Nos dicen que mantengamos las rutinas, que nos distraigamos, pero el silencio en mi calle, absoluto a cualquier hora del día, me impide pensar en otra cosa por mucho rato. Ese silencio me llama, me remite a otros silencios, a otras situaciones excepcionales, inesperadas. No se oyen coches, tampoco las habituales segadoras y sopladoras de los jardineros, ni la campana del colegio vecino marcando los recreos, ni el ruido de obra alguna. Solo algún perro que ladra lejano y los pájaros. Es como si todos hubiéramos abandonado nuestras propias vidas para irnos a otro lado. Hacia dentro. Como si esta alarma, esta emergencia, me volviera a situar en emociones y temores de otro tiempo. Es el caos, el desorden, la incertidumbre, la alteración de la vida cotidiana lo que me afecta emocionalmente, no el virus. Me recuerda que existen la excepcionalidad, el imprevisto, la amenaza, la fragilidad y la pérdida en las que procuro no pensar. Y comprendo que eso es lo que mantiene inquietos a chicos y chicas. Indóciles, sienten que su vitalidad choca contra el muro del aislamiento preventivo. La quietud no va con ellos, porque la quietud es mortecina y ellos son impulso de vida.
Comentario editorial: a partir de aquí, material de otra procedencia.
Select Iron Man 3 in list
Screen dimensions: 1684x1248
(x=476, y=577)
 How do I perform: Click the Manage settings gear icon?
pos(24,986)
Cuesta estar alejada de la radio, la tele, de las webs de los periódicos o de los incesantes wasaps, sean de risa o bulos, por mucho que los psicólogos y la propia Organización Mundial de la Salud adviertan de que obsesionarnos con la información solo nos generará ansiedad y una visión de la situación distorsionada. Pero es irresistible, porque los medios de comunicación aceleran este tiempo, le confieren un halo teatral, imponen un ritmo de ficción que somos más capaces de sobrellevar que el mero silencio. Porque estamos aprendiendo que vivir dentro de una película de ciencia ficción no es como en el cine. Es vivir en tiempo real, sin elipsis, sin borrar las partes feas y confusas.